Stored data entries:
• • •

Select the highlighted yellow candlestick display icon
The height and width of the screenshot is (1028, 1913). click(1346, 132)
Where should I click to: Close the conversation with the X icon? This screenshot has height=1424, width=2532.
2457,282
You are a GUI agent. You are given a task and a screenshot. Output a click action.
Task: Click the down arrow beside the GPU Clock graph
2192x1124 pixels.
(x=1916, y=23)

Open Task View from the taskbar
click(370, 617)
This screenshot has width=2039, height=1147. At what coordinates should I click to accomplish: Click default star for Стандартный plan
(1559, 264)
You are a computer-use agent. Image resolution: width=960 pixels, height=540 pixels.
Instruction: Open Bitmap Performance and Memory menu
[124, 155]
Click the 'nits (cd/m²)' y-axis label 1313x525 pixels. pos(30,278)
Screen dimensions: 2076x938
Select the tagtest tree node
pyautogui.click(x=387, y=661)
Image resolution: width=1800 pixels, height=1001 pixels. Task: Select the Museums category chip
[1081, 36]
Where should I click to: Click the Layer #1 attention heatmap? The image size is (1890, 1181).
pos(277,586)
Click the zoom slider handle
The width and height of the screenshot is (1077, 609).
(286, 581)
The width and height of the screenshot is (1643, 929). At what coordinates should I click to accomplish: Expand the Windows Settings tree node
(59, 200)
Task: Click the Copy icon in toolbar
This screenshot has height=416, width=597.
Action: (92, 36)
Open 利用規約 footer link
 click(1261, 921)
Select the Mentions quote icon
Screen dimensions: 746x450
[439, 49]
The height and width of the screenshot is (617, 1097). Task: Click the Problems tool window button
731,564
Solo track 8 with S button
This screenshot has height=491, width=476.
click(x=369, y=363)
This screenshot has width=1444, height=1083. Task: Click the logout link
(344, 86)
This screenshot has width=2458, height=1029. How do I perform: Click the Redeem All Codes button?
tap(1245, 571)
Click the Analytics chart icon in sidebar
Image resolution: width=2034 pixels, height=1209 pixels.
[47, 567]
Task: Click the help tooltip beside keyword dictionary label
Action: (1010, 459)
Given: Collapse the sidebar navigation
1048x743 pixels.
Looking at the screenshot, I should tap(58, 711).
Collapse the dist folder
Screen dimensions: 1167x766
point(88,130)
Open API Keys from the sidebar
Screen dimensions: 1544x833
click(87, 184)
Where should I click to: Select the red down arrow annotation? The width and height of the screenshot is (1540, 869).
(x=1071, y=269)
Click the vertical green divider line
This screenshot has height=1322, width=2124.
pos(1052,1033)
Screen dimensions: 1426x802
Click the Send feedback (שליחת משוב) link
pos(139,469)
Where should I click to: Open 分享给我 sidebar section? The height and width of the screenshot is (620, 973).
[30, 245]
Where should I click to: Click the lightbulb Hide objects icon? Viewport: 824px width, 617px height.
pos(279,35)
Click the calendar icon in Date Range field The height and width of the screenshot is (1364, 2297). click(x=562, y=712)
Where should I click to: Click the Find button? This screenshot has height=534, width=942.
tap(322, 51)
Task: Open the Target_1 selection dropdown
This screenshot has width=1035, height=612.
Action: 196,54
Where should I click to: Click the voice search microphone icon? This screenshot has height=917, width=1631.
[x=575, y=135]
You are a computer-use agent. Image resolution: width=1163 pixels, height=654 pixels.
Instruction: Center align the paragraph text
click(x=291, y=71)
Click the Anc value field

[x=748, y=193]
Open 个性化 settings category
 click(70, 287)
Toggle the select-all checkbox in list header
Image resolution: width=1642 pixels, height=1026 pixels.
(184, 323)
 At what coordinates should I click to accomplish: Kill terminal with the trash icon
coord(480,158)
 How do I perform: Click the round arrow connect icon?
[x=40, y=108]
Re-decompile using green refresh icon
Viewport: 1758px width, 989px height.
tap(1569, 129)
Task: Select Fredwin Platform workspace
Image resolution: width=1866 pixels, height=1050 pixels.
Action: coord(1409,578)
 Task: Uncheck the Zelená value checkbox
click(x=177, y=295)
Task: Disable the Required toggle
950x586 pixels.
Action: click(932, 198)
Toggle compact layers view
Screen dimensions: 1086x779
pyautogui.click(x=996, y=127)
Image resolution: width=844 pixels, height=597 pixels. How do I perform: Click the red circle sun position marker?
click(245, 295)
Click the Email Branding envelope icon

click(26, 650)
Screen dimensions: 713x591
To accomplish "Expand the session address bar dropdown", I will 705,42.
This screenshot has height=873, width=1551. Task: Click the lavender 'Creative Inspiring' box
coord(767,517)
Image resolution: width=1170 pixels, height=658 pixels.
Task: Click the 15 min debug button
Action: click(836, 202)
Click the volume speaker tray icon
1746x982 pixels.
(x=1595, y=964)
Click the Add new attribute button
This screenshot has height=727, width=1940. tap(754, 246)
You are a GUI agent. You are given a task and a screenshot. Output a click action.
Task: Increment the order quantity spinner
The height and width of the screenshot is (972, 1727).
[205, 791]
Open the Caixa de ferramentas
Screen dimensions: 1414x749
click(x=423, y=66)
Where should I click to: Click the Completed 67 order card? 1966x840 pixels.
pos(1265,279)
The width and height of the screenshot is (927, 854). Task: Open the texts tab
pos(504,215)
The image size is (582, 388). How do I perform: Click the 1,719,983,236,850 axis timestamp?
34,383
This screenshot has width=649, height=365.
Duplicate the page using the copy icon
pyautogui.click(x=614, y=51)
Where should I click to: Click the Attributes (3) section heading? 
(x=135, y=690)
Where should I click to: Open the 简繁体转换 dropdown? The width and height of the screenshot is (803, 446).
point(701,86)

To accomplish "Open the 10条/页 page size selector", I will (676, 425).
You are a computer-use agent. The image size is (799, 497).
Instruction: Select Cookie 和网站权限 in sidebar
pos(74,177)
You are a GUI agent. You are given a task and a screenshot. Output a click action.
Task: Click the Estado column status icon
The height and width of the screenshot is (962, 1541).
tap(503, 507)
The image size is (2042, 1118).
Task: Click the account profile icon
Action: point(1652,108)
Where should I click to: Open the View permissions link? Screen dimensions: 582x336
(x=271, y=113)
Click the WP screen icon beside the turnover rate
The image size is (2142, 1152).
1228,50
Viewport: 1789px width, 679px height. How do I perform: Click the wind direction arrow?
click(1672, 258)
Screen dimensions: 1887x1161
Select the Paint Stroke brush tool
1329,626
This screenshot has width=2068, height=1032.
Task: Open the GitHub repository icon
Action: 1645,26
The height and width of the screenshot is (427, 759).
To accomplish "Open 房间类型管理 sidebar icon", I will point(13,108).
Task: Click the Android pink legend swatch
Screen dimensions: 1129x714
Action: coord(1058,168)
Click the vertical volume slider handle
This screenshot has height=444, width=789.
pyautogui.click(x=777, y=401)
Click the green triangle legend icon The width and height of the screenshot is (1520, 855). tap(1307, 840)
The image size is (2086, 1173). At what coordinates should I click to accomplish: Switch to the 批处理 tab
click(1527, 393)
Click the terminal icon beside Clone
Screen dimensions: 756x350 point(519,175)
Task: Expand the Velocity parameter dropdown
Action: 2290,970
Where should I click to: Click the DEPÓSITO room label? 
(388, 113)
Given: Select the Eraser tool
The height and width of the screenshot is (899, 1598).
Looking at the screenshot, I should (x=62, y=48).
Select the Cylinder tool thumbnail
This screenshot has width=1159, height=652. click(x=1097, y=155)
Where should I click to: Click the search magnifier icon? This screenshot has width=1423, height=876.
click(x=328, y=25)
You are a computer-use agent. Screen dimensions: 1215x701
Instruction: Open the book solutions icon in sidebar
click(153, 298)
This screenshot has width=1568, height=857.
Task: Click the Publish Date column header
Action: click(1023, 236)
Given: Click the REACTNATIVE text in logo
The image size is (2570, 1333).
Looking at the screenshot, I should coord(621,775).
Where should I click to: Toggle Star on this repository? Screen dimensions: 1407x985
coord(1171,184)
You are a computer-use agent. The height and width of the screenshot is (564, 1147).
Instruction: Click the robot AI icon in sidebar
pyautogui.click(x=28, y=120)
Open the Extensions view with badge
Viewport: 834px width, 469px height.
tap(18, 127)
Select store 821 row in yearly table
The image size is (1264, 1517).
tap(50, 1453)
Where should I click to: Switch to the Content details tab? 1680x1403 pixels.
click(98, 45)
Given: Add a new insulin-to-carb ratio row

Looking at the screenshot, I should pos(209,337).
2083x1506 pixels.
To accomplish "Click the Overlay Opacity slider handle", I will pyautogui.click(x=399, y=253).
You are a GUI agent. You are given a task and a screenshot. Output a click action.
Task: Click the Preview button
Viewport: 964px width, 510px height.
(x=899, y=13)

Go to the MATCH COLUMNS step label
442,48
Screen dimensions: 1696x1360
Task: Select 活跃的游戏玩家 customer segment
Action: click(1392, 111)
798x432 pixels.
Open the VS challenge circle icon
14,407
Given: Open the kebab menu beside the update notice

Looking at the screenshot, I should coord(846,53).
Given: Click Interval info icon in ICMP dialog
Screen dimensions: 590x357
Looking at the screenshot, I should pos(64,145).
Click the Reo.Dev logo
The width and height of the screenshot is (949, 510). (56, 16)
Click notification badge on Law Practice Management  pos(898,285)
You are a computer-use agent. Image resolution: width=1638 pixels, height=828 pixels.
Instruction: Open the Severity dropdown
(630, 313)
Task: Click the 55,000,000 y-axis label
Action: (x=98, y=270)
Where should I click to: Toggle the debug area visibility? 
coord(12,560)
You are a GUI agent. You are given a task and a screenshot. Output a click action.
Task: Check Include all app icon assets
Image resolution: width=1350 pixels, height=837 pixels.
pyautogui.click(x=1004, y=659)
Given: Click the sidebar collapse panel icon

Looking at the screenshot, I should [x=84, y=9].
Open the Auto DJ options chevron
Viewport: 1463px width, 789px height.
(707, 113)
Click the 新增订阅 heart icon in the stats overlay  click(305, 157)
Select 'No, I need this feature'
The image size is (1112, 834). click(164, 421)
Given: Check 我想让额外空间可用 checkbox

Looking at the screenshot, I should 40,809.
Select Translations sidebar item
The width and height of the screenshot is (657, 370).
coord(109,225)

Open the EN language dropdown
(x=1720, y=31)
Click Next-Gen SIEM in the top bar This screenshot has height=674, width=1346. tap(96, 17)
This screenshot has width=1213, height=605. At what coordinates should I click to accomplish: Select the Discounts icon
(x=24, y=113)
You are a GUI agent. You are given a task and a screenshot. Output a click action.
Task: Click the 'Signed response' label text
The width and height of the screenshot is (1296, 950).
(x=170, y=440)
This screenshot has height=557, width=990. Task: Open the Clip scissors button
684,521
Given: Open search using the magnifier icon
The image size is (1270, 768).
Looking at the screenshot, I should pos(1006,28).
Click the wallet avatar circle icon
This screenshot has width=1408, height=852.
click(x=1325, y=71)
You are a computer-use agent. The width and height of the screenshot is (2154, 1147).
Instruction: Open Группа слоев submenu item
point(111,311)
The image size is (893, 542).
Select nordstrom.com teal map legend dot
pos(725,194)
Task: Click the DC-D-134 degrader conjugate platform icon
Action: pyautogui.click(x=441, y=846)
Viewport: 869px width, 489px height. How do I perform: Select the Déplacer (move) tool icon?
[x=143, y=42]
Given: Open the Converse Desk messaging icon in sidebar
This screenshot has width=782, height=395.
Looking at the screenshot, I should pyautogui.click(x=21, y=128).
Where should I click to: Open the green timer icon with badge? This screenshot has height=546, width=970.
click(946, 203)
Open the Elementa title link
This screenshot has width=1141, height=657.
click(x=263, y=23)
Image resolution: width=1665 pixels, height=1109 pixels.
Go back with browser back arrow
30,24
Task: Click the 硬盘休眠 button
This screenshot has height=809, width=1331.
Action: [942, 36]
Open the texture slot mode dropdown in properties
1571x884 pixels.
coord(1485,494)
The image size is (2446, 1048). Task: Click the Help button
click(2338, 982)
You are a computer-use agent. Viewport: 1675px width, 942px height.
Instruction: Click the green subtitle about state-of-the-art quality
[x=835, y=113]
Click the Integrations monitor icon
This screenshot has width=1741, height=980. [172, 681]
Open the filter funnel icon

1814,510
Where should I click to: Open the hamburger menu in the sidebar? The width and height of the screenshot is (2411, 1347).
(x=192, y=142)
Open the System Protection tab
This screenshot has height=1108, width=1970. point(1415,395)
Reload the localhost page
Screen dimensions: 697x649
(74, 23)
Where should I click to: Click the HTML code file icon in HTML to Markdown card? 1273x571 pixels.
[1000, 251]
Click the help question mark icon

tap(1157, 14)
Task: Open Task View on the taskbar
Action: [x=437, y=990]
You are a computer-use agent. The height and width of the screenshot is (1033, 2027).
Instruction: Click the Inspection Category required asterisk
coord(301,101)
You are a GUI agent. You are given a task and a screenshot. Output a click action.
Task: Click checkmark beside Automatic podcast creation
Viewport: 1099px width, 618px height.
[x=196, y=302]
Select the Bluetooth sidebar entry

• • •

Required action:
Your answer should consist of each line of the data above in which the word "will" occurs.

Response to the exercise:
To accomplish "Expand the session address bar dropdown", I will 705,42.
To accomplish "Open the 10条/页 page size selector", I will (676, 425).
To accomplish "Open 房间类型管理 sidebar icon", I will point(13,108).
To accomplish "Click the Overlay Opacity slider handle", I will pyautogui.click(x=399, y=253).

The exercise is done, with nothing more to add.